Material shown »
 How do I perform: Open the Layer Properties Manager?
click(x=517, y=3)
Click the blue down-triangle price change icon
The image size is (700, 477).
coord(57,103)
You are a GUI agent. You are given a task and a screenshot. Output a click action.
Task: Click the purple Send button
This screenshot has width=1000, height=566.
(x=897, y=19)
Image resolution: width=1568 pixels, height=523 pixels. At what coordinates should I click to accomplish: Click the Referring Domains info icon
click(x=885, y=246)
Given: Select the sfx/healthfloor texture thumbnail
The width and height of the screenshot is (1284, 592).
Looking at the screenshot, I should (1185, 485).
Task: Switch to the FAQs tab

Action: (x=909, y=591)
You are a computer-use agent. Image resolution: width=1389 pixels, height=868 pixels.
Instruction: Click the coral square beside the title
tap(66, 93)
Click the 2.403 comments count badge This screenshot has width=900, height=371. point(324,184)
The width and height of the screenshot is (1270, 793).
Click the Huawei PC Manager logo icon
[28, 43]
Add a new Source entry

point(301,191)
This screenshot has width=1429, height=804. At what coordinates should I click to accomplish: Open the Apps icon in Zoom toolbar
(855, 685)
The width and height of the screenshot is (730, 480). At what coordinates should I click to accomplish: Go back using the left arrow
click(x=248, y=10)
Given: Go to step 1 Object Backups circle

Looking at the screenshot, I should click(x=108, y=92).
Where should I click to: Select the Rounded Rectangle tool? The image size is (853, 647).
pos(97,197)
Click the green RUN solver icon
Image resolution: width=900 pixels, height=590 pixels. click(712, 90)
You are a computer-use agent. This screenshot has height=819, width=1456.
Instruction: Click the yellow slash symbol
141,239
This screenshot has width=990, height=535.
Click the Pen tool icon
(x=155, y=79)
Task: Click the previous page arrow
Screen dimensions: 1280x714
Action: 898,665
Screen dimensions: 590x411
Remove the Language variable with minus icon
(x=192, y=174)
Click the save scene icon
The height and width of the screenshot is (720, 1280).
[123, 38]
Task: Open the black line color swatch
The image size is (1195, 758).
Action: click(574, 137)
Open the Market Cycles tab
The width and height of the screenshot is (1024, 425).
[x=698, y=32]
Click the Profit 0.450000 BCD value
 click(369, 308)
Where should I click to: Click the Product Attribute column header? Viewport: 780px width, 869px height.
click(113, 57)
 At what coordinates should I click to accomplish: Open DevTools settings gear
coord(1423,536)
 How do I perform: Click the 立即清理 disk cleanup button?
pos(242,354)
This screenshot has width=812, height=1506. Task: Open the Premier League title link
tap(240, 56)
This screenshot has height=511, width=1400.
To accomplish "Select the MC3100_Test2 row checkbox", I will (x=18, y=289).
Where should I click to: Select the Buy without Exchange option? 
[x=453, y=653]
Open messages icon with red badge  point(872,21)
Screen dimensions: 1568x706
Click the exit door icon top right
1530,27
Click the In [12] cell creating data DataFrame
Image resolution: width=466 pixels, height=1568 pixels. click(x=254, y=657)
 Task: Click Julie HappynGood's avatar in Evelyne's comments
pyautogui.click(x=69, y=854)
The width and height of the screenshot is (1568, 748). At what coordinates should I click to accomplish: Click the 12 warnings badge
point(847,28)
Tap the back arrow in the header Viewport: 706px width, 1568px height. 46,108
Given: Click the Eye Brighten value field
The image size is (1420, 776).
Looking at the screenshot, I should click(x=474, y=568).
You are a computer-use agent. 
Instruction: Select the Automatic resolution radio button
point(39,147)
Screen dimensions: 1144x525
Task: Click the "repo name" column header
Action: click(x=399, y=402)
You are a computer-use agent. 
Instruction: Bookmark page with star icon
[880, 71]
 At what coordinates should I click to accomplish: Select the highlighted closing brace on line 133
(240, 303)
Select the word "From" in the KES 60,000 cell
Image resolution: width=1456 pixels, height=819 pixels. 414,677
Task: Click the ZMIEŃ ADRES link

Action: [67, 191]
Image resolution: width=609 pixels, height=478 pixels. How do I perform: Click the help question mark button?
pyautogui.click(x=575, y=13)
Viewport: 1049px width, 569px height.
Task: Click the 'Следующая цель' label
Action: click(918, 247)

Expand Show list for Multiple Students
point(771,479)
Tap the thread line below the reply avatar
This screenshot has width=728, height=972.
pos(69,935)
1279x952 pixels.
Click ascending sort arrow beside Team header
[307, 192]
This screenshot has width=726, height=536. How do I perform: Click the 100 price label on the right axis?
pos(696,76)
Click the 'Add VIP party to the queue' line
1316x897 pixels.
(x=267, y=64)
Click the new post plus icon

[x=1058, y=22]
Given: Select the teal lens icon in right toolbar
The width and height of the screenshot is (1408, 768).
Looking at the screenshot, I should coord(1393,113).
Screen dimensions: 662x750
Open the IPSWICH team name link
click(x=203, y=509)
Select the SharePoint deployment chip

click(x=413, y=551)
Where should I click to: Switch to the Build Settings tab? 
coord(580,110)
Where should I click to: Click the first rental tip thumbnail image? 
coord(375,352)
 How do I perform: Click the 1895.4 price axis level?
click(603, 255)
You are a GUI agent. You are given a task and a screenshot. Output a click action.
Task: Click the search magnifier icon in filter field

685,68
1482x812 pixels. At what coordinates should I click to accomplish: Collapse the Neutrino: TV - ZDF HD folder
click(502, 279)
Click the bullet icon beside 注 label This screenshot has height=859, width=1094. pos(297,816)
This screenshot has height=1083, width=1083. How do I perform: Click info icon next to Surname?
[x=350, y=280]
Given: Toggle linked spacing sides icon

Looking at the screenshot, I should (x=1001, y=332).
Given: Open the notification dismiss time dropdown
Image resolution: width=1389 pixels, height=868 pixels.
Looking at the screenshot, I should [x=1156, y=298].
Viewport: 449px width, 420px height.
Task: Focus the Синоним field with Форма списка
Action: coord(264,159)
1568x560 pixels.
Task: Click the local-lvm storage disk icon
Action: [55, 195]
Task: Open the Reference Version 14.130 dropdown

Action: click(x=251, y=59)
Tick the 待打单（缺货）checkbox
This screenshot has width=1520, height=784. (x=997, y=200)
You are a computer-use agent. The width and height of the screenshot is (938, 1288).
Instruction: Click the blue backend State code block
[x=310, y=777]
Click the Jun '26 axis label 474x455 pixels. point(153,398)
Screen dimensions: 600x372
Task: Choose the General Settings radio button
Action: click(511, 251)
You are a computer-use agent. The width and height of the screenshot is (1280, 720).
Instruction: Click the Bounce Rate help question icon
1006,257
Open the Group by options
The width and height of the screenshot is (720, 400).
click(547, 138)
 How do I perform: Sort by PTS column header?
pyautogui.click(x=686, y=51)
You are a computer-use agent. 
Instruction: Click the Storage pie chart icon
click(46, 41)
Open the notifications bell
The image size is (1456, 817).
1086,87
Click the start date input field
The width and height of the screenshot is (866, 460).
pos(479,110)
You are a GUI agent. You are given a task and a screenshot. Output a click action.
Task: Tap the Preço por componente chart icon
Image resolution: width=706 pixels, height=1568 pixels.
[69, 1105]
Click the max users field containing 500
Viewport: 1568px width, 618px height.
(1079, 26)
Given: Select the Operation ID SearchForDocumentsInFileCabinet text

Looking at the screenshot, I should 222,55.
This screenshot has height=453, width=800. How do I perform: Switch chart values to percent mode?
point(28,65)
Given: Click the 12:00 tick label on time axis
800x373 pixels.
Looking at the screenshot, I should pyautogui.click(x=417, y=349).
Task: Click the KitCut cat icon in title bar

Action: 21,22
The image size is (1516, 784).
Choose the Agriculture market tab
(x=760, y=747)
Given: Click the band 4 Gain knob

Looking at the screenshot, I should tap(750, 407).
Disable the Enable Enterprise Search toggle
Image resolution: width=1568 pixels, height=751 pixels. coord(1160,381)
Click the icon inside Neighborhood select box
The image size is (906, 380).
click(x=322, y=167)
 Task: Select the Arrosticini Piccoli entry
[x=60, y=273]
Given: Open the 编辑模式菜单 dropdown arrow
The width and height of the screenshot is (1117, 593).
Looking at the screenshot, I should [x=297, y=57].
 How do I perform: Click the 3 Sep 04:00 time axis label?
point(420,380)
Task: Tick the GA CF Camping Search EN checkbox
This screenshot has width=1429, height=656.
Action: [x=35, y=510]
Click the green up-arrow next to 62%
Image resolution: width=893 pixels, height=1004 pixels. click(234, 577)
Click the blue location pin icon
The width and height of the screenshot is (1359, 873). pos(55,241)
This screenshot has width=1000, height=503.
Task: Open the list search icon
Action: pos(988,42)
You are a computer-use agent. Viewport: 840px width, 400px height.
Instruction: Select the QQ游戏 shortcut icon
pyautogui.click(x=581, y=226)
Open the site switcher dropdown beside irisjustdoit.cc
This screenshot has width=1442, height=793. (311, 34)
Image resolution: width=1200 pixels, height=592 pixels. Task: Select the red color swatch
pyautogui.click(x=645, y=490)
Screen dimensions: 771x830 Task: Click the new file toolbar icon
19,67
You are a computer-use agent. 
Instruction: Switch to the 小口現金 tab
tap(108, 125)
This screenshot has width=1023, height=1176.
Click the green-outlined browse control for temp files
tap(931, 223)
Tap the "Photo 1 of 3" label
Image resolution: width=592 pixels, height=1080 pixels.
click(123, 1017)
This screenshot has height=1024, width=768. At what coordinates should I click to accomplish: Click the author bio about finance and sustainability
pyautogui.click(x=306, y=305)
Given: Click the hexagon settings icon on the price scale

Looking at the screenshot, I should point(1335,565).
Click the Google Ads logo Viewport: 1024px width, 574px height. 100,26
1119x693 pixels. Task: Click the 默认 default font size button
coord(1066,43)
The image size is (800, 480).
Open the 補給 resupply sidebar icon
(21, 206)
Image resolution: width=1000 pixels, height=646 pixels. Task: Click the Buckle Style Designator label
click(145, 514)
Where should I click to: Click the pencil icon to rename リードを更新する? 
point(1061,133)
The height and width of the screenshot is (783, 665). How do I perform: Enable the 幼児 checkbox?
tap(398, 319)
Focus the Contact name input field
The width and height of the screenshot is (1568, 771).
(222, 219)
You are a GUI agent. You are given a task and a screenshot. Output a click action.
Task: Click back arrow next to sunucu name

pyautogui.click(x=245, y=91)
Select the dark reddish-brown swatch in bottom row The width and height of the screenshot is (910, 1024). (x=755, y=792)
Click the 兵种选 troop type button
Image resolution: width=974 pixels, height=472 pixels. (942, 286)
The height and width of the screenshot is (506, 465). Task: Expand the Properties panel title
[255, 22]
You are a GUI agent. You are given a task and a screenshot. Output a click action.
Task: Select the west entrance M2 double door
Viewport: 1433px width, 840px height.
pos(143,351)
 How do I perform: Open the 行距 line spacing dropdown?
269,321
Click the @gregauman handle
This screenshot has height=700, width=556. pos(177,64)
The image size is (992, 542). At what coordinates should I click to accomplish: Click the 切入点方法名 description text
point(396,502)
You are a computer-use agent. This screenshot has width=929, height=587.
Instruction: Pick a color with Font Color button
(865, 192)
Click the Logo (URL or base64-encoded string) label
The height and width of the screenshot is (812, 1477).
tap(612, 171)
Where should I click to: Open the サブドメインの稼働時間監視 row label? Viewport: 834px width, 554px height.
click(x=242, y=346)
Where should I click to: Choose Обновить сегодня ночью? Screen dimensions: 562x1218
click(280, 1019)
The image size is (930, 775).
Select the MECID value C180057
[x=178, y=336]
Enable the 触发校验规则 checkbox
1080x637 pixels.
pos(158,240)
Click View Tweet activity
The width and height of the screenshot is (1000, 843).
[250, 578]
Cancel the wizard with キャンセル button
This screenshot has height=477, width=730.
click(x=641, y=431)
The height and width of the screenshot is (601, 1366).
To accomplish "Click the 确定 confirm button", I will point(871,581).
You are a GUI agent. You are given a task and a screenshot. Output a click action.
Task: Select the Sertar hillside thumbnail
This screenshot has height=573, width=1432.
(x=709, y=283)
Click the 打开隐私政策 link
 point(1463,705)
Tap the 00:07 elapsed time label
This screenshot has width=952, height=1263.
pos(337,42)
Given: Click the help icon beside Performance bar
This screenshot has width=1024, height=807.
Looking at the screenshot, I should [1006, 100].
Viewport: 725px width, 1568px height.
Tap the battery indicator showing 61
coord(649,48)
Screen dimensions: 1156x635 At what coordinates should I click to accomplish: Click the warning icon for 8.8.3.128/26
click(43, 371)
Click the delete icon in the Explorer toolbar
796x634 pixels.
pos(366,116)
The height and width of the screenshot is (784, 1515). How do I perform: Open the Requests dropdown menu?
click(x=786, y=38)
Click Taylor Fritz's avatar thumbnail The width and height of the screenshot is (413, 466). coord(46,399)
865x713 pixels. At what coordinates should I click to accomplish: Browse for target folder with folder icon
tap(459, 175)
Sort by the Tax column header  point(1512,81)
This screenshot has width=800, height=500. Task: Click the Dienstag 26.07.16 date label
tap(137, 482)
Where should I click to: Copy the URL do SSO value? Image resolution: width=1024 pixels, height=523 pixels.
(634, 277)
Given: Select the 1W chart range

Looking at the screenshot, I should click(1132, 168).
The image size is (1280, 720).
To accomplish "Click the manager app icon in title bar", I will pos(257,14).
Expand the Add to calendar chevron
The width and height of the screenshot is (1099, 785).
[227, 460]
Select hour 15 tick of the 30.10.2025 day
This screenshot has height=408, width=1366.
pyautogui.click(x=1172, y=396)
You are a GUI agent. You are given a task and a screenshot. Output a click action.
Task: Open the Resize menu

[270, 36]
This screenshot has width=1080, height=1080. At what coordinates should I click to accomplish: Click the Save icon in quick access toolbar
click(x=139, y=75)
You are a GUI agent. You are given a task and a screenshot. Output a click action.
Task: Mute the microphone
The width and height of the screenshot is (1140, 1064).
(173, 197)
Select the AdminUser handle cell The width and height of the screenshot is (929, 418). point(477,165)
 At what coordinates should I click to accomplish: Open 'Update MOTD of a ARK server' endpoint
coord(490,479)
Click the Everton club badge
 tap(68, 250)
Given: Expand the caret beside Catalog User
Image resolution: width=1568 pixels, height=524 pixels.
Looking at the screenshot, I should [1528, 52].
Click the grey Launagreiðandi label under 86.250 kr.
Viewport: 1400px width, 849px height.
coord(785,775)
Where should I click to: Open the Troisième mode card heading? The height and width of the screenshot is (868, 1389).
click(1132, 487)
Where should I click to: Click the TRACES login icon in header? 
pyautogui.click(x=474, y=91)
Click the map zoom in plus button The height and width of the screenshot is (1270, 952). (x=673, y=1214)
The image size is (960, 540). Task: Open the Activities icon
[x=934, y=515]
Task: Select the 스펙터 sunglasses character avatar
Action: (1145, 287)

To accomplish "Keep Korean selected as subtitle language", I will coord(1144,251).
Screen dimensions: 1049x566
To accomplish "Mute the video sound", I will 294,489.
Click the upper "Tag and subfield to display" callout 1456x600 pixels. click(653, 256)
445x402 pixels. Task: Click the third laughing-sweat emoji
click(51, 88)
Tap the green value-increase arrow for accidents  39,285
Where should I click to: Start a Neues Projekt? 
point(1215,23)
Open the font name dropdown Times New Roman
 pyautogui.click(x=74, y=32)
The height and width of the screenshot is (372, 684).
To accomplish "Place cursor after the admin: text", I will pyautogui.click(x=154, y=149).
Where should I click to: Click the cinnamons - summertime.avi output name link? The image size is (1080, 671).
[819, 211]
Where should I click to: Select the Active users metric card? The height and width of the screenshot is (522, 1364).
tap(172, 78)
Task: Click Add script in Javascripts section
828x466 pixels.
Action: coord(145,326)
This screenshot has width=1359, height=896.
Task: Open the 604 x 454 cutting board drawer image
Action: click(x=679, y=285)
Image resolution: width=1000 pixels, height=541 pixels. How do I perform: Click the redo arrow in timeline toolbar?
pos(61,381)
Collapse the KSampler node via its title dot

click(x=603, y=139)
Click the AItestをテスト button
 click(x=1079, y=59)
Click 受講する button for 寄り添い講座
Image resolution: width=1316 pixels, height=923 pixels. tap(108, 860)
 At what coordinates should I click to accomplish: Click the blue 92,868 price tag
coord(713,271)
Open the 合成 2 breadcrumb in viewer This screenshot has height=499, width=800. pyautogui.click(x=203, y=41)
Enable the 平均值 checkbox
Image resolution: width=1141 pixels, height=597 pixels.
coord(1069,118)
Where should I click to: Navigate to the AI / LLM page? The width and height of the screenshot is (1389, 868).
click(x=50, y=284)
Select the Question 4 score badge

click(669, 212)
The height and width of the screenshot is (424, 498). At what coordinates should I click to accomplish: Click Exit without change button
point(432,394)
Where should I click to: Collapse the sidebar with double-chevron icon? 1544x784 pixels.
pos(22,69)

Exercise details » Using the entries shown above, reproduce verbatim the lines from the line bearing "Given: Toggle linked spacing sides icon" to the line bearing "Given: Open the notification", inclusive.

Exercise solution »
Given: Toggle linked spacing sides icon

Looking at the screenshot, I should (x=1001, y=332).
Given: Open the notification dismiss time dropdown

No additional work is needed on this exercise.